• WHAT IS NEEDED:
Omit the pictures, please, and give each record below again exactly.
◇ ◇ ◇ ◇
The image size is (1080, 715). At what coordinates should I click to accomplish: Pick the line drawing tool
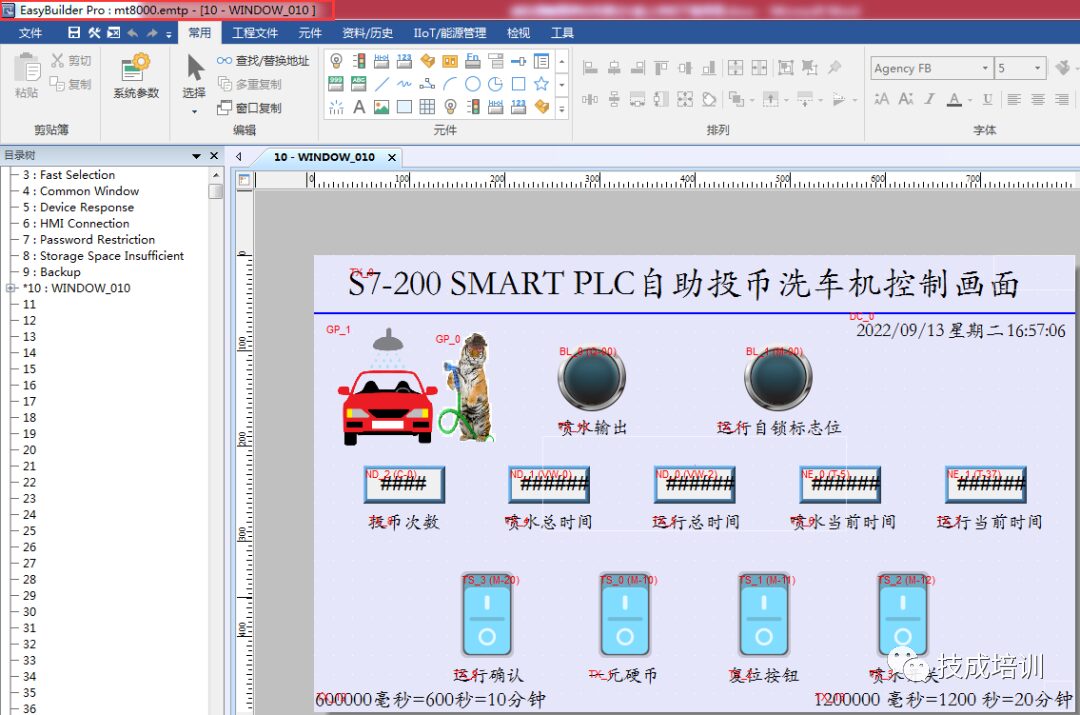382,84
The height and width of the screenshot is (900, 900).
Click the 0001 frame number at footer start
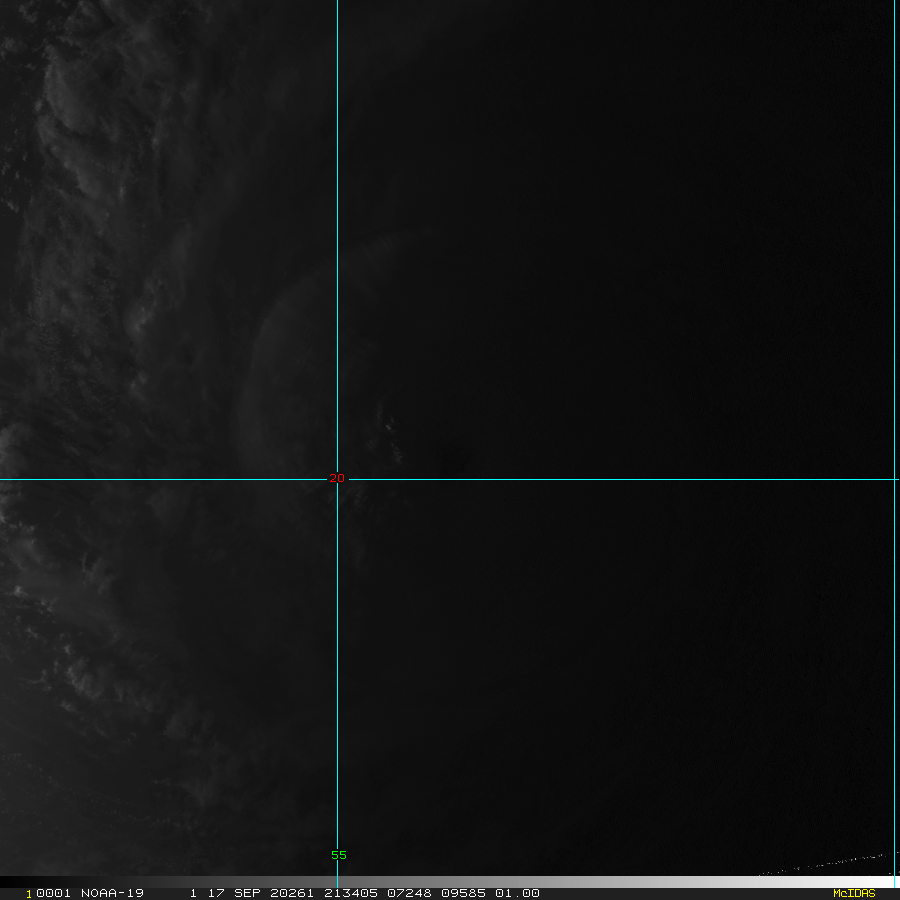coord(45,893)
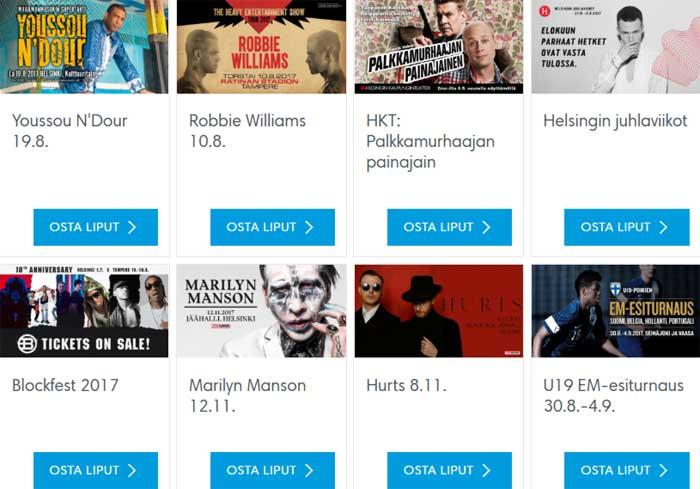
◇ ◇ ◇ ◇
• TASK OUTPUT:
The image size is (1080, 715). At what coordinates should I click to accomplish: Pick the line drawing tool
382,84
The height and width of the screenshot is (900, 900).
Click the 0001 frame number at footer start
coord(45,893)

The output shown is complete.